REQUIRED ACTION - State only how many lines below include the string "Ethical".
* * * *
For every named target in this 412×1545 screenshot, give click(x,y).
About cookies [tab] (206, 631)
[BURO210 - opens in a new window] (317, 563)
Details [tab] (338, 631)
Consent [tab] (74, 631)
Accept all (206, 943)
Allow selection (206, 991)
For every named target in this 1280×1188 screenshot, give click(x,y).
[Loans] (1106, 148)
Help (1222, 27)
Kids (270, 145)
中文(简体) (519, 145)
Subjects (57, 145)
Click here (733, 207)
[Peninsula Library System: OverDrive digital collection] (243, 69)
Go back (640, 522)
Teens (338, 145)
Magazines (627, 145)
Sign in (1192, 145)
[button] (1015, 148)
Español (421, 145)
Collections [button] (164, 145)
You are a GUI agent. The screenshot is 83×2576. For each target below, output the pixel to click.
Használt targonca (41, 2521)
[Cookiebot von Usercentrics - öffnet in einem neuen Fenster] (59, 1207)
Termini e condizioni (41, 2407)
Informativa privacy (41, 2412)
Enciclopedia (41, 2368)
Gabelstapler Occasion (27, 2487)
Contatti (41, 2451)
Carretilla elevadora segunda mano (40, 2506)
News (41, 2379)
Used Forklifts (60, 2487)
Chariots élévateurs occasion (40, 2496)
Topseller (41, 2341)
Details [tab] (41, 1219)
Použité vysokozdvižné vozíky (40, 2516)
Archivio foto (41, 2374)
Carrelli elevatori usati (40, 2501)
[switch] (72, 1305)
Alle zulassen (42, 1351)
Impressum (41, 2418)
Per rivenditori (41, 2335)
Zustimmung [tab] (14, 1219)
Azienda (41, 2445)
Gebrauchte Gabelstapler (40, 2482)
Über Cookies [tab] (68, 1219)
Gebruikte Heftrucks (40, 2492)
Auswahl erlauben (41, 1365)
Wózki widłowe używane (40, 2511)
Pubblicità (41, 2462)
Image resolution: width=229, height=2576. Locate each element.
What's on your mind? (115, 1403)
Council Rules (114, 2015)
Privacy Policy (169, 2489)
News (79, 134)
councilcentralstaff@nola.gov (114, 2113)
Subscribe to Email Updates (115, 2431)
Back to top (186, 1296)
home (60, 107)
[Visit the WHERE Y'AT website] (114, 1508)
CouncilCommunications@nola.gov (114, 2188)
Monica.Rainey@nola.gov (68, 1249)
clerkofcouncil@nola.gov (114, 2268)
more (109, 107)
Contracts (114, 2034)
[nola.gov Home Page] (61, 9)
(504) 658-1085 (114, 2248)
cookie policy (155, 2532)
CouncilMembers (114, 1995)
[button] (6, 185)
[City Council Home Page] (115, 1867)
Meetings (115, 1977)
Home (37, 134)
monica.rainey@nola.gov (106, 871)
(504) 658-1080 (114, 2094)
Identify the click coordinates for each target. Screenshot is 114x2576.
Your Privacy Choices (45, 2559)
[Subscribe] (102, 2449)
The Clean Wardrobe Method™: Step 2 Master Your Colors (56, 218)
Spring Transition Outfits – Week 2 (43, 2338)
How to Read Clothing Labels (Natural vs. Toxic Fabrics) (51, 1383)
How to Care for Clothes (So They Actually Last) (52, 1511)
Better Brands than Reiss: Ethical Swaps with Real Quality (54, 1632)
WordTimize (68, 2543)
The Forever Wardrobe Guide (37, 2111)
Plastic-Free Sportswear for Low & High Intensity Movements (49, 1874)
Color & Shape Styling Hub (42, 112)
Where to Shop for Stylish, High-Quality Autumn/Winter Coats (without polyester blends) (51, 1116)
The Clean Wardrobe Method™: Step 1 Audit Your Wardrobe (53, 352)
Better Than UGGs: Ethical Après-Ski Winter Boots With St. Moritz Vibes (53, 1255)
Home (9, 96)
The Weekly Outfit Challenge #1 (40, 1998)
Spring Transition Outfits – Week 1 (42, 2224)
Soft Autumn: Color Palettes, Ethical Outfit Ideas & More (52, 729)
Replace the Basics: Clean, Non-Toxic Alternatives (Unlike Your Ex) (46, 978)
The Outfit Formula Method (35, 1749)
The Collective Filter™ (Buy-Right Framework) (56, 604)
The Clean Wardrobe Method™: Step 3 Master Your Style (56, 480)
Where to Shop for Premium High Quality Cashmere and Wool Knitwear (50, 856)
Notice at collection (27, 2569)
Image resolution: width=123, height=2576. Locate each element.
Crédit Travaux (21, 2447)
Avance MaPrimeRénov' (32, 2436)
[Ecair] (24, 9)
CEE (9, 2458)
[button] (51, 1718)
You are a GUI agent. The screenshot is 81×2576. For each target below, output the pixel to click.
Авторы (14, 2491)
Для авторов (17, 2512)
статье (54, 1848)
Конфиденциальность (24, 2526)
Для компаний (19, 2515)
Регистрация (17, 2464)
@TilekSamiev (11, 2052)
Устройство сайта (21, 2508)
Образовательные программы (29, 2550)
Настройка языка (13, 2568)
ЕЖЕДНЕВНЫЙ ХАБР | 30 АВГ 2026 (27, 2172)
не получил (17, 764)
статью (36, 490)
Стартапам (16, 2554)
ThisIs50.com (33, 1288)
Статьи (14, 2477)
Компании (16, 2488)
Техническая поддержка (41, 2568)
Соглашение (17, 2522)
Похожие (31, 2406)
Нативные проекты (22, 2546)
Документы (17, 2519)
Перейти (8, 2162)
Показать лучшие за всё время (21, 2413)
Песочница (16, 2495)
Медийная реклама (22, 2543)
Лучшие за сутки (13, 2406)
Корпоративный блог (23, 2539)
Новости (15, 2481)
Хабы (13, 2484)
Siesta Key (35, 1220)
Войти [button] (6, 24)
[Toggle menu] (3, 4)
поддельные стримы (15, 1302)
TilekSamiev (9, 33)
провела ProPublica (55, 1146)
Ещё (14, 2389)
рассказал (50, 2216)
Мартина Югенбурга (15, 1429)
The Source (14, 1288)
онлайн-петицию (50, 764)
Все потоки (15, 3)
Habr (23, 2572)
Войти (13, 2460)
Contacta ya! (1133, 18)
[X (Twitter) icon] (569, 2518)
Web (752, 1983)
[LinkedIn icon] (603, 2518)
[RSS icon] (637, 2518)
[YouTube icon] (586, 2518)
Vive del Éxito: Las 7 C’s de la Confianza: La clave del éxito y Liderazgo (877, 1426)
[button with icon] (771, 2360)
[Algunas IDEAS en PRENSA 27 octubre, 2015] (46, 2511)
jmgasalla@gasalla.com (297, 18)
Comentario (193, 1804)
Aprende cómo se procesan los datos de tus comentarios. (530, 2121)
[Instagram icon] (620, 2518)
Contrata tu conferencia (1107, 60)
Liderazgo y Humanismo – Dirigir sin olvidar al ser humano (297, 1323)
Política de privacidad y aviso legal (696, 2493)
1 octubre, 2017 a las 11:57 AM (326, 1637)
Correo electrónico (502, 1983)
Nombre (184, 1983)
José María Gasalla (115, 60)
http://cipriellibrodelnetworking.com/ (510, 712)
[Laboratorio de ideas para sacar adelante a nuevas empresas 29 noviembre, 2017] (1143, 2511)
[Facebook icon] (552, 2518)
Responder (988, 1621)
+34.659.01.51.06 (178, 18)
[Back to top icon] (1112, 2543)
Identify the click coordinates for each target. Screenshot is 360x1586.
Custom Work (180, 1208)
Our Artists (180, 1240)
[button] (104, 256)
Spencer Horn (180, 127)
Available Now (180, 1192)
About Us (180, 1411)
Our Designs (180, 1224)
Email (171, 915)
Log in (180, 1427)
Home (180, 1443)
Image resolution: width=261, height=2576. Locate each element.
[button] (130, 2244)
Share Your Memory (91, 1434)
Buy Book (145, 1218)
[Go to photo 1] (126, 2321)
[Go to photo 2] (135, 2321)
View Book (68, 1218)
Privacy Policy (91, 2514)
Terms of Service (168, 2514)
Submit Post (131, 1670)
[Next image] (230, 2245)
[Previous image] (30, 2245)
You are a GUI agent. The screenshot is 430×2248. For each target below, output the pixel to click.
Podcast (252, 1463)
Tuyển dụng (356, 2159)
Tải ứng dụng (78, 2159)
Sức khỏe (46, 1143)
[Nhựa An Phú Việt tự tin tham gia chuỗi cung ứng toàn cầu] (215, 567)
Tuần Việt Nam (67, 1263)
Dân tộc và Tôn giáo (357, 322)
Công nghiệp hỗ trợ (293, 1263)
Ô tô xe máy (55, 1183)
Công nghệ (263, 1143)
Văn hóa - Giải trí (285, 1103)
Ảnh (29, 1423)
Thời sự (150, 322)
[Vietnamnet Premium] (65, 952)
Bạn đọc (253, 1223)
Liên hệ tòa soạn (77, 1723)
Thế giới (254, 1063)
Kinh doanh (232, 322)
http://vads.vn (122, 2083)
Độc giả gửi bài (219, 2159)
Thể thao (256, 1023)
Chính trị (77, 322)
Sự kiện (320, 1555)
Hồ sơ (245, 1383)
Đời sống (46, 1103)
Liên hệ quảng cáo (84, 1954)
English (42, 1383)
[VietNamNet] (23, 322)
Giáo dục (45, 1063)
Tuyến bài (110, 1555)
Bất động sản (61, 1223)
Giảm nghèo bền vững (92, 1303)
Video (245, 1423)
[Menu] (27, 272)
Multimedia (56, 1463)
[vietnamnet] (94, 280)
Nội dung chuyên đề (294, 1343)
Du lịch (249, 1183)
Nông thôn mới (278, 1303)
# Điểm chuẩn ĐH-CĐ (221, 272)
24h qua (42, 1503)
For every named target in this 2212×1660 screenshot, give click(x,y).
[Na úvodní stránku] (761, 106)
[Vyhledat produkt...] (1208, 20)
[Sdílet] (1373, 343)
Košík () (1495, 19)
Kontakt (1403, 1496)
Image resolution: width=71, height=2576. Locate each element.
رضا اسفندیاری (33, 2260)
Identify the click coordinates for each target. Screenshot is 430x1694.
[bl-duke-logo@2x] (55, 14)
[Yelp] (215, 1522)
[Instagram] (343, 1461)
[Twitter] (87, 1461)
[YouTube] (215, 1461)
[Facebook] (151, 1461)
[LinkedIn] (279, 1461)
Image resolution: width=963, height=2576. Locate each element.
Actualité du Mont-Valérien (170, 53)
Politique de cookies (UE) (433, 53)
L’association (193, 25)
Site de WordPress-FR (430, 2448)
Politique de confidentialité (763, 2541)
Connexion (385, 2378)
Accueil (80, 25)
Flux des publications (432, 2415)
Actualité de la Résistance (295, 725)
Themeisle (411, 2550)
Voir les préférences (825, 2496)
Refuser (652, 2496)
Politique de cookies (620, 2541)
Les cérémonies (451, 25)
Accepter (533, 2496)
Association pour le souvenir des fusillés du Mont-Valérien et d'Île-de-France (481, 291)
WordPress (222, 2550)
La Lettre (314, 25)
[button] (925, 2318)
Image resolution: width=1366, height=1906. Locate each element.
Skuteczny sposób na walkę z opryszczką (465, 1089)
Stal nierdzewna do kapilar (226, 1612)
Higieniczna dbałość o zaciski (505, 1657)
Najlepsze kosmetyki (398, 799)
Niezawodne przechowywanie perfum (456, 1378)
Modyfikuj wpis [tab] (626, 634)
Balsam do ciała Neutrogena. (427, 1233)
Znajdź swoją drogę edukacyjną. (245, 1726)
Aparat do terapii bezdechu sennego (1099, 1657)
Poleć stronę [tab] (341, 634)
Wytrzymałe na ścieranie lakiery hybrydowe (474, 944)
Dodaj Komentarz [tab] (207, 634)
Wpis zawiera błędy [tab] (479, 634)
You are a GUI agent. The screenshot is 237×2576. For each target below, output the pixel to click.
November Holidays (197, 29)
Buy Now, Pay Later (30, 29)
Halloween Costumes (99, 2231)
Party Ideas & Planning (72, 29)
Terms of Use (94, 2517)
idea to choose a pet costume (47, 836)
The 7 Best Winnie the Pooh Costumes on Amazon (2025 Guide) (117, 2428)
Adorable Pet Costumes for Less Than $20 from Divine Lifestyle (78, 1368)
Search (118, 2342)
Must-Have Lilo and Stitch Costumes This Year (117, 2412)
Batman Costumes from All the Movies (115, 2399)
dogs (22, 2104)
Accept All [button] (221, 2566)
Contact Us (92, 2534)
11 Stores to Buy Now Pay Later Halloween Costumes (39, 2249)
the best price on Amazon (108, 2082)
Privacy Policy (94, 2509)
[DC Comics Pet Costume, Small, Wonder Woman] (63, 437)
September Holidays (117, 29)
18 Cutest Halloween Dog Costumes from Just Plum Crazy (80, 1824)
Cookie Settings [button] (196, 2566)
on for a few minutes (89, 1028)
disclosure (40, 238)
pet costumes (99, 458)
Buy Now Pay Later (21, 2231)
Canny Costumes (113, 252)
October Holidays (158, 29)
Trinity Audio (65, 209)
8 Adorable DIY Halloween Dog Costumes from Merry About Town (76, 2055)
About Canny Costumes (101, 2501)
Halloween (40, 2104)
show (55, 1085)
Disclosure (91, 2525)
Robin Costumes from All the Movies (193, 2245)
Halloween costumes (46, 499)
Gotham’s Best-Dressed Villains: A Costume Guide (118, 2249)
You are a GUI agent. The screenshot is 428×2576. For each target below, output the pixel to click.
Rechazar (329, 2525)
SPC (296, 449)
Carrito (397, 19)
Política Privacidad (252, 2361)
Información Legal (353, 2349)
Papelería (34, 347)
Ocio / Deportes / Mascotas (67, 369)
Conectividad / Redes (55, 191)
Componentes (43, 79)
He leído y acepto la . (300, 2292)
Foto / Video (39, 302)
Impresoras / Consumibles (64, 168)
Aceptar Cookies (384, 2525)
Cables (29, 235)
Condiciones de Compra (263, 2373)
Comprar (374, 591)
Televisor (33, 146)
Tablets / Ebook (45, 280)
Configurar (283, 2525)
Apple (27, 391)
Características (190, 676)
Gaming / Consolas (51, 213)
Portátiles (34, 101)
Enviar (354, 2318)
* * * *
TASK RESULT - 3